Seitdem sie von den anderen Frauen in Ruhe gelassen wurde, fand sie sich Tag für Tag besser in das Leben in der Kasbah ein. Und solange sie ihre Gedanken und Erinnerungen zurückhielt, auch nicht zu viel über Lucias Schicksal nachdachte oder über die Motive des verräterischen Kapitäns Nieuwer grübelte und das unaussprechliche Geschehen im Kerker in den entferntesten Winkel ihrer Seele verbannte, solange ging es ihr gut. Über ihre Träume aber hatte sie keine Gewalt.

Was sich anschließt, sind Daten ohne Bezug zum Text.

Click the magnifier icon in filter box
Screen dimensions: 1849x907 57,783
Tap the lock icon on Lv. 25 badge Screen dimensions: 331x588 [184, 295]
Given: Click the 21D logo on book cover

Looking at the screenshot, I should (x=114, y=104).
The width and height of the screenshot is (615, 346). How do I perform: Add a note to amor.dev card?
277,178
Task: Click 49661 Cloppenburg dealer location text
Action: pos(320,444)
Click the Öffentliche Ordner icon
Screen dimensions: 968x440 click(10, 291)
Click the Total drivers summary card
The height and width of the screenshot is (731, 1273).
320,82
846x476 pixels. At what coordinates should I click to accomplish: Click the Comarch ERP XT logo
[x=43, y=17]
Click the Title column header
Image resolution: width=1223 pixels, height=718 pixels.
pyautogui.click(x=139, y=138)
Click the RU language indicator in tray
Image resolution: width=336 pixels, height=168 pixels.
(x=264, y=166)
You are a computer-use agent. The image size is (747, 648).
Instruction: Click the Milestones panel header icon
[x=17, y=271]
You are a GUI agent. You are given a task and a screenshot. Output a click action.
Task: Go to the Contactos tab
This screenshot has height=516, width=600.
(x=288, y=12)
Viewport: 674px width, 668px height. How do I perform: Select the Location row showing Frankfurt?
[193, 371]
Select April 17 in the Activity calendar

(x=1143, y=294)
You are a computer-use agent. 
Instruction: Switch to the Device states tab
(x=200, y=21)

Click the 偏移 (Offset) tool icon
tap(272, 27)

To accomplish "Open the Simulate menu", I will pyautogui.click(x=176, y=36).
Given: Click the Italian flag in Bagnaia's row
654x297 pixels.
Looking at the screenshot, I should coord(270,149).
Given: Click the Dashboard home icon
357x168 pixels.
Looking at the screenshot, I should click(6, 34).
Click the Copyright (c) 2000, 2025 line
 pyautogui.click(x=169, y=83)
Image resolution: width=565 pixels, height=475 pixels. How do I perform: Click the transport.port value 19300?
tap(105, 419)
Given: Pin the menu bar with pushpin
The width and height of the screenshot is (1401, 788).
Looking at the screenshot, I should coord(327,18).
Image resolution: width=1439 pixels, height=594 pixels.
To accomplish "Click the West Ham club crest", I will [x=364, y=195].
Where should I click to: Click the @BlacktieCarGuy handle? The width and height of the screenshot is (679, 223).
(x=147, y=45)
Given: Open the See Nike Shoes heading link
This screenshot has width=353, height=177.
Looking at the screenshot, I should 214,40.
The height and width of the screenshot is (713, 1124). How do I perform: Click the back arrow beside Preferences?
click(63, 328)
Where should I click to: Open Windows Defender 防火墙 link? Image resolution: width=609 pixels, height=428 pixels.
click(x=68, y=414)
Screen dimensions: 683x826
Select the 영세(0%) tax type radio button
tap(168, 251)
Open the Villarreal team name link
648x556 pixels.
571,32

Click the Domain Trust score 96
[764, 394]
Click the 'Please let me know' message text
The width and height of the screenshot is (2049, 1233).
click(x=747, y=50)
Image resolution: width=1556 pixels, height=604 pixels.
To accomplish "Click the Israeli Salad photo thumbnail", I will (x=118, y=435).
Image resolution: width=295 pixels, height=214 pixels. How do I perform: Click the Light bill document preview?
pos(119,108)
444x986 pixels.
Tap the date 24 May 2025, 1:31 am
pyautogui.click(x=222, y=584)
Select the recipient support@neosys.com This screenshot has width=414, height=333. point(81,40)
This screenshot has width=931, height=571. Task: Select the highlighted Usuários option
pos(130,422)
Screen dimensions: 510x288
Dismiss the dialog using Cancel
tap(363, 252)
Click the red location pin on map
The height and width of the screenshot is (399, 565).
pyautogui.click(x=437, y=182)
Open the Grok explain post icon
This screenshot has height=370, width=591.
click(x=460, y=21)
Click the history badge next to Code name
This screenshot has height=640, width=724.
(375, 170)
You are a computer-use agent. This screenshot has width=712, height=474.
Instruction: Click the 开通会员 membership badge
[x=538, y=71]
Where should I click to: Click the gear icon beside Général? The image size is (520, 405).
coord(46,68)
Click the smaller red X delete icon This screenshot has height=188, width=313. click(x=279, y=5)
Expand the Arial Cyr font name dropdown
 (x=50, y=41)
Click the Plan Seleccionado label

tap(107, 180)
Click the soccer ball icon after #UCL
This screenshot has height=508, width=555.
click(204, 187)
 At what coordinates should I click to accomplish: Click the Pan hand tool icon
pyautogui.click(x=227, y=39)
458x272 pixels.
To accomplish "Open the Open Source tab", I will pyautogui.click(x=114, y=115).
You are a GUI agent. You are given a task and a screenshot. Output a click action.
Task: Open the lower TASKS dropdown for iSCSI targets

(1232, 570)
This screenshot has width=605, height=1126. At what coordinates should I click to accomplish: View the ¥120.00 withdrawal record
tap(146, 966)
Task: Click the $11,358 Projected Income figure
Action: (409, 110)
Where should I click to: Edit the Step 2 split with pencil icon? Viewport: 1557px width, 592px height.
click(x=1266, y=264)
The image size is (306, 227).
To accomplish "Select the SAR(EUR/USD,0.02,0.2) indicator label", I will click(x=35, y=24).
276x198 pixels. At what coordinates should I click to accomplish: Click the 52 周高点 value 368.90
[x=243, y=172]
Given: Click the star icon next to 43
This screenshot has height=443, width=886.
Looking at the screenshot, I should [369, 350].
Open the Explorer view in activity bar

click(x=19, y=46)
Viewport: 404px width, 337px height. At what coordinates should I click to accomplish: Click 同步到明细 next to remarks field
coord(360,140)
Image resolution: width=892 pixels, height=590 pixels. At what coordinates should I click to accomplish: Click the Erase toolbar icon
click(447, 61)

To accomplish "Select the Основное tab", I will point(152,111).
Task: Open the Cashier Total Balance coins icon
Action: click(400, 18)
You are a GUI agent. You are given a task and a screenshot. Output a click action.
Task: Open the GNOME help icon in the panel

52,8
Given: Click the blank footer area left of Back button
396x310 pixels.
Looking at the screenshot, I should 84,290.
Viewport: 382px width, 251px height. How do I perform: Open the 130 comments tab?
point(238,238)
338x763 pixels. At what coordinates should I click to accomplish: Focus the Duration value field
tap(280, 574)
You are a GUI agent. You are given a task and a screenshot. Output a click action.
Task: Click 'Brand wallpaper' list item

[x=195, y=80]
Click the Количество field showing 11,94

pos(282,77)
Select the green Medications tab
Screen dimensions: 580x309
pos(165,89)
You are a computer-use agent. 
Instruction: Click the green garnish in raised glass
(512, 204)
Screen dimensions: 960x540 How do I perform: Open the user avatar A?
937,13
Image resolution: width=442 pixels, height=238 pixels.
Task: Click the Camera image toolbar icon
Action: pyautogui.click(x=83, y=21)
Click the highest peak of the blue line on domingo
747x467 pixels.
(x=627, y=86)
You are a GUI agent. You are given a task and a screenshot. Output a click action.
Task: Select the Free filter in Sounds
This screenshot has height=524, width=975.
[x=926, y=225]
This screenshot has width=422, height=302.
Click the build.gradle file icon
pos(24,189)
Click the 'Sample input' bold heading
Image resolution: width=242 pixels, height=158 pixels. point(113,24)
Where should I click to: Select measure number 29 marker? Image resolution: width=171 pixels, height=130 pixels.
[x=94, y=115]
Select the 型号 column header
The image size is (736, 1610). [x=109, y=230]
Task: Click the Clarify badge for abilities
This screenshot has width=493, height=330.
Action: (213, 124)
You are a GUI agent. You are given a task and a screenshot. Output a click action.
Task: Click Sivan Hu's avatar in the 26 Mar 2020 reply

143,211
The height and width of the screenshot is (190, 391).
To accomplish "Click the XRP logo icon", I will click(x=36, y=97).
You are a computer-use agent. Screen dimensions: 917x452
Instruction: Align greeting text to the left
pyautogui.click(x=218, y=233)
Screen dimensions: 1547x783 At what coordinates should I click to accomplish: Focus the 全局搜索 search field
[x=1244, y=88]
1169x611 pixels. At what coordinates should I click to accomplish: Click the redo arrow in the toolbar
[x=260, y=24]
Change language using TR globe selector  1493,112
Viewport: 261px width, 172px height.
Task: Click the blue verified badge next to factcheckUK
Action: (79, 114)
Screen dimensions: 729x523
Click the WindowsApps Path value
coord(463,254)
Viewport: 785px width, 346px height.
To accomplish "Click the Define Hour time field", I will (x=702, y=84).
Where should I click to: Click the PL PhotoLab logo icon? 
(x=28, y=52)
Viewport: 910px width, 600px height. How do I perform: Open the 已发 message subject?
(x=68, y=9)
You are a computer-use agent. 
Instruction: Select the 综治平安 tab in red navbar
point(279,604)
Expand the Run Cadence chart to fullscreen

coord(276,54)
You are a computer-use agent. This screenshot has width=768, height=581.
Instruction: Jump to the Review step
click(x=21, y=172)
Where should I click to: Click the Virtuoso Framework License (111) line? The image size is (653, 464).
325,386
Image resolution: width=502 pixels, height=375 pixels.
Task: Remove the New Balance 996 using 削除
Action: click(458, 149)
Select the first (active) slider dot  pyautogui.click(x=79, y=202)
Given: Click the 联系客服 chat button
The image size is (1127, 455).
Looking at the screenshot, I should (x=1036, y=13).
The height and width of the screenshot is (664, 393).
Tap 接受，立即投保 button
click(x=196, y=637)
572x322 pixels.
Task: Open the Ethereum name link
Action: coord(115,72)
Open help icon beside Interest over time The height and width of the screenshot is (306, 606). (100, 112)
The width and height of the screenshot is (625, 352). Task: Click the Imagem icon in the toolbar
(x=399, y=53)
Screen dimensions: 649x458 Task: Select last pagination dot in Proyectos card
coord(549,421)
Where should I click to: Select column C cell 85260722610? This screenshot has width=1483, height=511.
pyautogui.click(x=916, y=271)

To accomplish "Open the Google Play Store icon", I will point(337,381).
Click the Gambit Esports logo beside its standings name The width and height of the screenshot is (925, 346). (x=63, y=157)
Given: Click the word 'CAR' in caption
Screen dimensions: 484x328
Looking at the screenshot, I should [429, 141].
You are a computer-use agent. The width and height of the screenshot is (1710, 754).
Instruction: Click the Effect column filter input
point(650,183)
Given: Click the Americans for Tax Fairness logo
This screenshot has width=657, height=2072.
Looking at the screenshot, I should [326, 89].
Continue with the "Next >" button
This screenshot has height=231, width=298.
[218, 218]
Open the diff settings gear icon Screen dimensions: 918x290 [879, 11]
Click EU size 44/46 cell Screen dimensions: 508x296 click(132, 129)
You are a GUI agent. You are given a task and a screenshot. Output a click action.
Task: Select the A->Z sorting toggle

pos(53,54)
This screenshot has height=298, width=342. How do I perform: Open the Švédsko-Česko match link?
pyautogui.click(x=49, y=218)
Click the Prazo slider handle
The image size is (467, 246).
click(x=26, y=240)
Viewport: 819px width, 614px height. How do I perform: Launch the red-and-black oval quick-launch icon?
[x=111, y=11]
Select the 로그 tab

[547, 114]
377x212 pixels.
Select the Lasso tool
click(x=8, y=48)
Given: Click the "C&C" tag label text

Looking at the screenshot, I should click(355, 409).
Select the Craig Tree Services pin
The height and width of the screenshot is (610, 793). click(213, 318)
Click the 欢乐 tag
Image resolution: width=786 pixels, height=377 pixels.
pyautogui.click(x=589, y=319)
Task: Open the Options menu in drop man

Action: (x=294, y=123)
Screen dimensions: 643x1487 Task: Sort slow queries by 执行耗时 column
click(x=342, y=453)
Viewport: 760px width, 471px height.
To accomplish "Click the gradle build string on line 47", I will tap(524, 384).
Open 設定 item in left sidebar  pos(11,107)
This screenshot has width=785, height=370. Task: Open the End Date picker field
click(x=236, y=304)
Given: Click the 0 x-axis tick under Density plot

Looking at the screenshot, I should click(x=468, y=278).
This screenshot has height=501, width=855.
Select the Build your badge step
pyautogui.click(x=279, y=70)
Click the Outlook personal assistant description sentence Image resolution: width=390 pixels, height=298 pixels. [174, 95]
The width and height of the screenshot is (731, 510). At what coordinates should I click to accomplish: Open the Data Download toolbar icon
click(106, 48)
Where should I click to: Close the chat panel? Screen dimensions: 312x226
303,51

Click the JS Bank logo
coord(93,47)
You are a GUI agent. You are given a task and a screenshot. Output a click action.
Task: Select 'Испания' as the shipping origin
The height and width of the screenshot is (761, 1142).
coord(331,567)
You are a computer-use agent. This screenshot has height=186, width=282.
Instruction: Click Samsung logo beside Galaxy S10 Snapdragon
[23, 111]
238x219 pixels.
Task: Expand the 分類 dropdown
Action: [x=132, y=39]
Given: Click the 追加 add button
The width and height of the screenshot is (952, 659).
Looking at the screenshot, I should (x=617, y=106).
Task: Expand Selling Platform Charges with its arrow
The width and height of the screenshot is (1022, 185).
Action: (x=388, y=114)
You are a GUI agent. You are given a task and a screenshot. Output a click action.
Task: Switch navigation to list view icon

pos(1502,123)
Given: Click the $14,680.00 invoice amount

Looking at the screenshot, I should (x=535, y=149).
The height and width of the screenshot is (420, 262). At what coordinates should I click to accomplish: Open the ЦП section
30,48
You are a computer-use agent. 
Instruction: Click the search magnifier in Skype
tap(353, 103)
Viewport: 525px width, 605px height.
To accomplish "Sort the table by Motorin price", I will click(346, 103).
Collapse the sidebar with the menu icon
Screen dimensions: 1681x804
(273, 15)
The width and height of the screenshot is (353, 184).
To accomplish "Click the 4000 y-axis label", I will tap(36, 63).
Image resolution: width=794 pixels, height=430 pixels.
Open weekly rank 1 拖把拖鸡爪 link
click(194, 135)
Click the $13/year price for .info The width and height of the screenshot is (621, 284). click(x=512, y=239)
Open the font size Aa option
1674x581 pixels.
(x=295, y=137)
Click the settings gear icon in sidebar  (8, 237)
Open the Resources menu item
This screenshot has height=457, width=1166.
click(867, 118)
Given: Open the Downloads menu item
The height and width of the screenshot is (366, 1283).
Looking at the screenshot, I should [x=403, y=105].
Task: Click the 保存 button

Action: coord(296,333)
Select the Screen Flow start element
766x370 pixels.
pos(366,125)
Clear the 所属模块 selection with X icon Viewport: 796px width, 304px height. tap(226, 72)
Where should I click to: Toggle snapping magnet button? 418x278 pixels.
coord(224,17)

Oft genug erwachte sie schweißgebadet auf einem tränennassen Kissen …
Mirijam freute sich darauf, den alten Hakim wiederzusehen und trug die volle Kanne behutsam, um nur ja nichts zu verschütten, durch den beleuchteten Garten. Auf der Schwelle streifte sie die Sandalen ab, wie man es sie gelehrt hatte, und betrat das Arbeitszimmer. Insgeheim hoffte sie, Sherif Hakim in Gesellschaft eines Dschinn zu finden. Vorsichtig, aber vor allem neugierig spähte sie umher.
Der Raum war schmal, dafür aber lang und hoch. Geschnitzte Zedernbalken stützten eine bemalte Decke, und der dunkle Holzboden bildete einen Kontrast zu den weißen Wänden. Sofern man von den Wänden überhaupt etwas erkennen konnte, denn sie waren bis zur Decke mit Regalen bedeckt. Bücher über Bücher, mehr, als sie je zuvor gesehen hatte! Und sie standen beileibe nicht nur ordentlich auf den Borden oder häuften sich auf den Tischen, nein, auch der Diwan verschwand fast unter Büchern, ebenso die Polster und Hocker, und sogar auf dem Boden lagen ein paar aufgeschlagene Bücher übereinander. Kurzum, sie belegten jeden freien Platz.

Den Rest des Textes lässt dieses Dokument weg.